Retype the text on the Elk Hair Caddis fly below word for word, from its first line to its last.

- **EXTRACT PROVIDED**
◇ ◇ ◇ ◇
Fishing fly used for trout fishing

The Elk Hair Caddis is a dry fly commonly used for trout fishing. The Elk Hair Caddis was created by Pennsylvania fly tyer Al Troth in 1957. He is considered a pioneer in the sport of fly fishing for this invention.

==Imitates==
The Elk Hair Caddis is considered a searching type pattern as it resembles the general form of adult caddisflies or small stoneflies. Troth created the pattern and first fished it in 1957 on Loyalsock Creek in eastern Pennsylvania. The fly was inspired by several palmered flies Troth liked to fish and G. E. M. Skues' Little Red Sedge fly which featured a hair wing. Originally tied to imitate the Green Caddis hatch, the Elk Hair Caddis has since been tied in a variety of wing, hackle and body colors to simulate different caddis and small stoneflies.
◇ ◇ ◇ ◇
Data excerpts
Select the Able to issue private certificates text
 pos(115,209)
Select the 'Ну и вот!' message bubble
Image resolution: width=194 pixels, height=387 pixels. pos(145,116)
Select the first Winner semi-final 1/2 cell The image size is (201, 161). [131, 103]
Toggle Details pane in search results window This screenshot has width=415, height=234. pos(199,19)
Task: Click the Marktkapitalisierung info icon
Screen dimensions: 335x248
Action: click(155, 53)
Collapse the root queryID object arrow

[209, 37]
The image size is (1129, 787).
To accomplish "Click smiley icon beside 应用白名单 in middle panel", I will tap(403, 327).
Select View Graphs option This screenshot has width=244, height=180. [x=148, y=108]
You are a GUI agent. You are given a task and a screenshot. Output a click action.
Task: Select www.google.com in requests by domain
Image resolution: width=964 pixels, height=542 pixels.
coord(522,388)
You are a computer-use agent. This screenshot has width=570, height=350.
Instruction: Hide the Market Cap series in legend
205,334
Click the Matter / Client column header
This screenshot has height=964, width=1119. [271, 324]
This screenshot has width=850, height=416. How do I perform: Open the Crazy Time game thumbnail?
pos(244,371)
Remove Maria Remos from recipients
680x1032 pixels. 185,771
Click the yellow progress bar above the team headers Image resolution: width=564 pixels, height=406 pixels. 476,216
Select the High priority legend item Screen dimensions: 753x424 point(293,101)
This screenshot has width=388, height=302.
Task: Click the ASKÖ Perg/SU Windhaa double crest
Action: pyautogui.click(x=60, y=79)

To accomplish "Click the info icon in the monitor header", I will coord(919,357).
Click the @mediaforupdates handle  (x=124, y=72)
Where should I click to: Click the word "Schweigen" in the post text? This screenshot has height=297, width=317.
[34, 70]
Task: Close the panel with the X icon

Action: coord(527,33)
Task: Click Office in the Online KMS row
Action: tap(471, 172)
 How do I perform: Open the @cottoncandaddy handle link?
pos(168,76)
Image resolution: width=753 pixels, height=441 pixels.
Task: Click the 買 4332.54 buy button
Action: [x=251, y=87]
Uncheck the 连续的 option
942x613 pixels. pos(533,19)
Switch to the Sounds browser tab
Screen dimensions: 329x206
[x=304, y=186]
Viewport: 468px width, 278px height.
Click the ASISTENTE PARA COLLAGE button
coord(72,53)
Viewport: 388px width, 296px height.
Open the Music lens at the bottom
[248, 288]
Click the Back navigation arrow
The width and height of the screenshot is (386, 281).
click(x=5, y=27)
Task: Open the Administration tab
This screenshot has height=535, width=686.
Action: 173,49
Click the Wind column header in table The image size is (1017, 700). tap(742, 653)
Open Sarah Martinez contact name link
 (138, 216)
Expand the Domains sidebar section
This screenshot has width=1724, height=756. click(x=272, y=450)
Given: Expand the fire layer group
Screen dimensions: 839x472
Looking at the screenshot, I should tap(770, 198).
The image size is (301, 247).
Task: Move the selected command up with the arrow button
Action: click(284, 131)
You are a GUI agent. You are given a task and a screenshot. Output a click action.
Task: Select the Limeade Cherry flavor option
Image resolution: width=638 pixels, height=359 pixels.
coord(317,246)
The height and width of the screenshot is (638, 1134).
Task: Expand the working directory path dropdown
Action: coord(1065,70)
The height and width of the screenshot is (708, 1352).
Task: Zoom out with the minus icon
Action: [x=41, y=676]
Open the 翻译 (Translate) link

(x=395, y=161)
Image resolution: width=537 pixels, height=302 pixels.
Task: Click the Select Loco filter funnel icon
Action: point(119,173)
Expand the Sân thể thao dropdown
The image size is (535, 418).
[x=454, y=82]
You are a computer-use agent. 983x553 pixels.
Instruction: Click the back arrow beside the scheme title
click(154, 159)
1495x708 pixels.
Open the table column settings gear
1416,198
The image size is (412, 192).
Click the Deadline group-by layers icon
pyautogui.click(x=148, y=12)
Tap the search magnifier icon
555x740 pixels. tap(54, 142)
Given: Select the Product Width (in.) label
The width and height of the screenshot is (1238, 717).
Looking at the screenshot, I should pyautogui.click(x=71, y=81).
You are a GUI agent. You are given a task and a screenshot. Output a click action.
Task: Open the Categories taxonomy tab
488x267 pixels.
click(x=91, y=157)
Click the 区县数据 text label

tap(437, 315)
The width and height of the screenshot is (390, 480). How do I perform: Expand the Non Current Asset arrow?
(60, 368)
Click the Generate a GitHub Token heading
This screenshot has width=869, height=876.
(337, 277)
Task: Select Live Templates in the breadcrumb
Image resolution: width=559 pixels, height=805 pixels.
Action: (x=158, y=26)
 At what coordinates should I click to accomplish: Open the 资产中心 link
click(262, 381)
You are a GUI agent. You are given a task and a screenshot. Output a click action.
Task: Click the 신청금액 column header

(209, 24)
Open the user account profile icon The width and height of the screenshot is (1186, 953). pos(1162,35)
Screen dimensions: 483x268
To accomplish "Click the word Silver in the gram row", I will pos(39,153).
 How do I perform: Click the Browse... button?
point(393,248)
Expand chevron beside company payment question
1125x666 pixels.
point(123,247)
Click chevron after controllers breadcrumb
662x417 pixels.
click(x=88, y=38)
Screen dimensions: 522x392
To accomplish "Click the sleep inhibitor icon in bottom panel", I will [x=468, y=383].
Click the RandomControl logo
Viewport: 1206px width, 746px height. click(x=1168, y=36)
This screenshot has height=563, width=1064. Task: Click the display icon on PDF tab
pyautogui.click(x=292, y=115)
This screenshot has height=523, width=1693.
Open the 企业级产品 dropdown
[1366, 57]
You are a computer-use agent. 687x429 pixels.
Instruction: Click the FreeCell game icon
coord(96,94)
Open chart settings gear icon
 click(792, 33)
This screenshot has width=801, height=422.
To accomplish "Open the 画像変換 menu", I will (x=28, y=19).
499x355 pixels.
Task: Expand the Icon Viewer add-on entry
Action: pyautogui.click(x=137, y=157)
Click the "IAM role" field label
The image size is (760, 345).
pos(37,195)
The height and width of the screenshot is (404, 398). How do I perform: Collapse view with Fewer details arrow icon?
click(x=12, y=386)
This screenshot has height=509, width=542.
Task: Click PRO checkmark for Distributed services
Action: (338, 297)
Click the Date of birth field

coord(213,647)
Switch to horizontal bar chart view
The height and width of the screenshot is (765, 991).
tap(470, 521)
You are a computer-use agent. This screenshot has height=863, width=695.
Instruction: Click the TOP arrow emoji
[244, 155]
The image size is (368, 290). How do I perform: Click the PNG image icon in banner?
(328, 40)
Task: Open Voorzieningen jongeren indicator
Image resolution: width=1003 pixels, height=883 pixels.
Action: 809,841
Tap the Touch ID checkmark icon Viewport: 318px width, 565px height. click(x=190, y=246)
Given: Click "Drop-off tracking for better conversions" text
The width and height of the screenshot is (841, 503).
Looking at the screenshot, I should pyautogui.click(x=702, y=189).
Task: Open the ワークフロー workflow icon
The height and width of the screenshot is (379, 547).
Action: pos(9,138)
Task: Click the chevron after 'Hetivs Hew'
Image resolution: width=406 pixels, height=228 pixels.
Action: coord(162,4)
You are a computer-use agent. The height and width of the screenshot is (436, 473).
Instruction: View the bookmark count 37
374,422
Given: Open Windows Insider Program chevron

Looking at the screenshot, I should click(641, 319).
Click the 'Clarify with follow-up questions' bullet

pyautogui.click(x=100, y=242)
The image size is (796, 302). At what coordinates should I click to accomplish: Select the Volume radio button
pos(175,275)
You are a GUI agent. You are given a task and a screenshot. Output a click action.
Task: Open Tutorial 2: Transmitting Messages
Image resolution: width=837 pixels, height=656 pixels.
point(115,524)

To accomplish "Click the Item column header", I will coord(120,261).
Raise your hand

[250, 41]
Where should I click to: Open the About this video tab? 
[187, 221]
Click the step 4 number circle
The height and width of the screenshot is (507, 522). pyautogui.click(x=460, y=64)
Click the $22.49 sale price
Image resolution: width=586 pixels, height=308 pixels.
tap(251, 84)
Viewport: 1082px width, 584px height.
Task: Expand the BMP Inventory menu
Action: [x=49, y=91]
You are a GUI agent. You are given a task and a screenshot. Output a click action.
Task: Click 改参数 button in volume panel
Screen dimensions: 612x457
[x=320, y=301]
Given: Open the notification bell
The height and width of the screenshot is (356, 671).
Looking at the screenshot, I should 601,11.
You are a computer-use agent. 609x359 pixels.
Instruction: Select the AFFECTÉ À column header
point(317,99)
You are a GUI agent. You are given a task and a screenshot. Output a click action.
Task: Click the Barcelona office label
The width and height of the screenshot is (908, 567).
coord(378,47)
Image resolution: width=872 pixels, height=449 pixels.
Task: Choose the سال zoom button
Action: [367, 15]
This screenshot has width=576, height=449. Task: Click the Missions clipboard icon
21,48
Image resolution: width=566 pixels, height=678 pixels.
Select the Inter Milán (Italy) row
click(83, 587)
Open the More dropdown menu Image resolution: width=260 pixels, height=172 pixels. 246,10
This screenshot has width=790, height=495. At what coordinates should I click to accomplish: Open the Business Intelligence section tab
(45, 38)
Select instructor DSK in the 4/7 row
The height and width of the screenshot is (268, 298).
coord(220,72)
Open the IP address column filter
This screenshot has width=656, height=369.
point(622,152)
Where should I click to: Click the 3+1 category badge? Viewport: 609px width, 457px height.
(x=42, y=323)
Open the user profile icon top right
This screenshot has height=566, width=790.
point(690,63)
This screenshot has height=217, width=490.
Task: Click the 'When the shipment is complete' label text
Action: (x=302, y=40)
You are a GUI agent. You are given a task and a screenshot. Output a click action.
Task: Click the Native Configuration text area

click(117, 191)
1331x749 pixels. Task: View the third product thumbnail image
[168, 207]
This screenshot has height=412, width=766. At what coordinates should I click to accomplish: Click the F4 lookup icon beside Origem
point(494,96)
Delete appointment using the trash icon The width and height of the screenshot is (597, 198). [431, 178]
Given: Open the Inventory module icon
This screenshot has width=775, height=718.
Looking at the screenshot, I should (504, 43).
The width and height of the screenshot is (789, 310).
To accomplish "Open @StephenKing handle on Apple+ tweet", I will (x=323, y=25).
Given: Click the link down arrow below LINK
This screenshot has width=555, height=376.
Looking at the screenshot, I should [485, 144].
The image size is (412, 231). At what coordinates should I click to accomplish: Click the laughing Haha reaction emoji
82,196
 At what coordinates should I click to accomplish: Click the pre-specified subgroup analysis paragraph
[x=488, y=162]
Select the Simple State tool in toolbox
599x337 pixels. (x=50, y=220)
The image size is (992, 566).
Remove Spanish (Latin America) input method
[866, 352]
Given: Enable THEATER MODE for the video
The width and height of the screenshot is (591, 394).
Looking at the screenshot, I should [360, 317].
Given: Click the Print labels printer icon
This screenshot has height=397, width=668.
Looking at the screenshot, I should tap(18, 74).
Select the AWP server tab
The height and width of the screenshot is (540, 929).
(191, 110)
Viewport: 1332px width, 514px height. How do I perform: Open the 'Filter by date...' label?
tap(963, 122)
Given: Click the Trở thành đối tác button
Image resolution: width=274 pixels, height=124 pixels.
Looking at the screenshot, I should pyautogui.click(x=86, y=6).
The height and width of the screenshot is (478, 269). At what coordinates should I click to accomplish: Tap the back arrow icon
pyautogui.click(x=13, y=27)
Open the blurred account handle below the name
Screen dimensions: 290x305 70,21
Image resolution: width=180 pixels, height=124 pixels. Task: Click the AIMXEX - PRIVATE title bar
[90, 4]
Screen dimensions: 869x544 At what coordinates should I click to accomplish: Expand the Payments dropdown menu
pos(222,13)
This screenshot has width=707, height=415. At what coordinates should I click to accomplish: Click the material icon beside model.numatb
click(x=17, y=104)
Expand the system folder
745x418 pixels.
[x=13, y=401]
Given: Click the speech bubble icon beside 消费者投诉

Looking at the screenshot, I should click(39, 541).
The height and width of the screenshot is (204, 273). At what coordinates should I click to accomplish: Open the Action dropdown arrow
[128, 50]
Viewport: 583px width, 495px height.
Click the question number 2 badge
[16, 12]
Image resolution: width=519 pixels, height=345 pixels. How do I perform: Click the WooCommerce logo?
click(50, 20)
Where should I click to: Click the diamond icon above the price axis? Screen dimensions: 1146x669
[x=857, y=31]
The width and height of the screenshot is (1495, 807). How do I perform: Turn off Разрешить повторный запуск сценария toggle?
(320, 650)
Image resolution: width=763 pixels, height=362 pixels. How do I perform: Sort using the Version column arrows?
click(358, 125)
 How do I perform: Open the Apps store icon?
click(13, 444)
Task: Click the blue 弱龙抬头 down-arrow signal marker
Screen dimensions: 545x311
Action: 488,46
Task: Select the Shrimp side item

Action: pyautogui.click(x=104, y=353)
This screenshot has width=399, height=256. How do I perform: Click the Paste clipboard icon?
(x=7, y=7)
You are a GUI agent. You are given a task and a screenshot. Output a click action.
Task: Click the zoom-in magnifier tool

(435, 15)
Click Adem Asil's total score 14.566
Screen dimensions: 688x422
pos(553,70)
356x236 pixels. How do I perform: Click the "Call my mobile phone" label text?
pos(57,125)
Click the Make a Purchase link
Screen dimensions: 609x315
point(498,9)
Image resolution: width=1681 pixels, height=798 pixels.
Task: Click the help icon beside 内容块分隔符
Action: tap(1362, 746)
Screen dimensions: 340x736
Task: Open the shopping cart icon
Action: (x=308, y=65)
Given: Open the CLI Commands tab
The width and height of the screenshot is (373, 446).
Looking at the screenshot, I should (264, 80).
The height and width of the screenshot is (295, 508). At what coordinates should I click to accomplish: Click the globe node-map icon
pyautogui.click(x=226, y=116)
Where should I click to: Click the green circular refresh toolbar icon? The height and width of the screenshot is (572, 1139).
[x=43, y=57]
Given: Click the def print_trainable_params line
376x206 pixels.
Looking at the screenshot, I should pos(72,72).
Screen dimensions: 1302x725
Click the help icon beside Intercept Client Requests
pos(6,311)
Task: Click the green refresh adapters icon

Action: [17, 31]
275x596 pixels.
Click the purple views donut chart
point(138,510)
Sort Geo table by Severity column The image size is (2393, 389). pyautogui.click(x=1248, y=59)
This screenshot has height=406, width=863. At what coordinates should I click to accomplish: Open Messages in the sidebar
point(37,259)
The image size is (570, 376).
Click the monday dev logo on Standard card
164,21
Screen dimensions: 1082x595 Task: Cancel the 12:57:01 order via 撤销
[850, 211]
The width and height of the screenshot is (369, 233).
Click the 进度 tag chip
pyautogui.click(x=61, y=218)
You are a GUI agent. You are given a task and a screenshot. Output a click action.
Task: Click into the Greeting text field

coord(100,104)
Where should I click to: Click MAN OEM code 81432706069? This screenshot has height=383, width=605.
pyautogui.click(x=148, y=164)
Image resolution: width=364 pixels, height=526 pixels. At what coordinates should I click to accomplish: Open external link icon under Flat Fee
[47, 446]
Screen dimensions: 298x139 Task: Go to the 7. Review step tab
◇ ◇ ◇ ◇
- **RESPONSE TO THIS TASK**
Fishing fly used for trout fishing

The Elk Hair Caddis is a dry fly commonly used for trout fishing. The Elk Hair Caddis was created by Pennsylvania fly tyer Al Troth in 1957. He is considered a pioneer in the sport of fly fishing for this invention.

==Imitates==
The Elk Hair Caddis is considered a searching type pattern as it resembles the general form of adult caddisflies or small stoneflies. Troth created the pattern and first fished it in 1957 on Loyalsock Creek in eastern Pennsylvania. The fly was inspired by several palmered flies Troth liked to fish and G. E. M. Skues' Little Red Sedge fly which featured a hair wing. Originally tied to imitate the Green Caddis hatch, the Elk Hair Caddis has since been tied in a variety of wing, hackle and body colors to simulate different caddis and small stoneflies.